- EXCERPTED TEXT
──────────

[SRU OEM-5.17] io_uring: ensure IOPOLL locks around deferred work

Thu Aug 3 21:37:11 UTC 2023

From: Jens Axboe <axboe at kernel.dk>

No direct upstream commit exists for this issue. It was fixed in
5.18 as part of a larger rework of the completion side.

io_commit_cqring() writes the CQ ring tail to make it visible, but it
also kicks off any deferred work we have. A ring setup with IOPOLL
does not need any locking around the CQ ring updates, as we're always
under the ctx uring_lock. But if we have deferred work that needs
processing, then io_queue_deferred() assumes that the completion_lock
is held, as it is for !IOPOLL.

Add a lockdep assertion to check and document this fact, and have
io_iopoll_complete() check if we have deferred work and run that
separately with the appropriate lock grabbed.

Cc: stable at vger.kernel.org # 5.10, 5.15
Reported-by: dghost david <daviduniverse18 at gmail.com>
Signed-off-by: Jens Axboe <axboe at kernel.dk>
Signed-off-by: Greg Kroah-Hartman <gregkh at linuxfoundation.org>
(backported from commit fb348857e7b67eefe365052f1423427b66dedbf3 linux-5.15.y)
[cascardo: moved hunk from io_iopoll_completed do io_do_iopoll]
Signed-off-by: Thadeu Lima de Souza Cascardo <cascardo at canonical.com>
---
 fs/io_uring.c | 25 +++++++++++++++++++++----
 1 file changed, 21 insertions(+), 4 deletions(-)

diff --git a/fs/io_uring.c b/fs/io_uring.c
index 13d7c625513f..635fcf79dcab 100644
--- a/fs/io_uring.c
+++ b/fs/io_uring.c
@@ -1604,6 +1604,8 @@ static void io_kill_timeout(struct io_kiocb *req, int status)

──────────

(Rows showing where targets appear)

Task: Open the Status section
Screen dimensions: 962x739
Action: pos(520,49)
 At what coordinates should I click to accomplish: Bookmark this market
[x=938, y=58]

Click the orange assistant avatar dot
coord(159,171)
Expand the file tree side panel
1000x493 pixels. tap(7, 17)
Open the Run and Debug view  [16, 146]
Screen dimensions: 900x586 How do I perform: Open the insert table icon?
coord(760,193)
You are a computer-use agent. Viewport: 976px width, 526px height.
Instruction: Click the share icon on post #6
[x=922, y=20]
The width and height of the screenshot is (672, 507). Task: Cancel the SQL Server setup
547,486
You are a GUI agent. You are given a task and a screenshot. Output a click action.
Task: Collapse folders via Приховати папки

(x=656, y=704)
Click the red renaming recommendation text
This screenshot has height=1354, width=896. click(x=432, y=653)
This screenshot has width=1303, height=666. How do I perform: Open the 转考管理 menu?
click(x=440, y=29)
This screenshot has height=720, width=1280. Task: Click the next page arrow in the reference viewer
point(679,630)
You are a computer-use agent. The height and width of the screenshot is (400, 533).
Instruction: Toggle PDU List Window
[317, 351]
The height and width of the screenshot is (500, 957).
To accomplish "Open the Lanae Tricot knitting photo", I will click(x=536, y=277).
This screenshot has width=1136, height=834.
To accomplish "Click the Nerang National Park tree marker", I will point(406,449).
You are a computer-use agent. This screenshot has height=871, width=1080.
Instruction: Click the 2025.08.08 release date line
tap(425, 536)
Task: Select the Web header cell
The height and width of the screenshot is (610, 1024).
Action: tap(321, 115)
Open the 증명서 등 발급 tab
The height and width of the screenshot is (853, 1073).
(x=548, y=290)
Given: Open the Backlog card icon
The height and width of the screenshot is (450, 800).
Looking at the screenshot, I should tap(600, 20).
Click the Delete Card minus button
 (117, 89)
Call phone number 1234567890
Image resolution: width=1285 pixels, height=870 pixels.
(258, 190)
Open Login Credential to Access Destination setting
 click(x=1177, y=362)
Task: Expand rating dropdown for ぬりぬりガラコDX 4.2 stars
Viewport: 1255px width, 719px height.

──────────

- STATED TASK 1
Write out the part of the io_uring patch that opens with the words containing "Thu Aug 3 21:37:11" and closes with "is for !IOPOLL.", copying it exactly.
- STATED TASK 2
Which people are named on the Signed-off-by lines of the io_uring patch?

- CORRECT OUTPUT 1
Thu Aug 3 21:37:11 UTC 2023

From: Jens Axboe <axboe at kernel.dk>

No direct upstream commit exists for this issue. It was fixed in
5.18 as part of a larger rework of the completion side.

io_commit_cqring() writes the CQ ring tail to make it visible, but it
also kicks off any deferred work we have. A ring setup with IOPOLL
does not need any locking around the CQ ring updates, as we're always
under the ctx uring_lock. But if we have deferred work that needs
processing, then io_queue_deferred() assumes that the completion_lock
is held, as it is for !IOPOLL.

- CORRECT OUTPUT 2
Jens Axboe
Greg Kroah-Hartman
Thadeu Lima de Souza Cascardo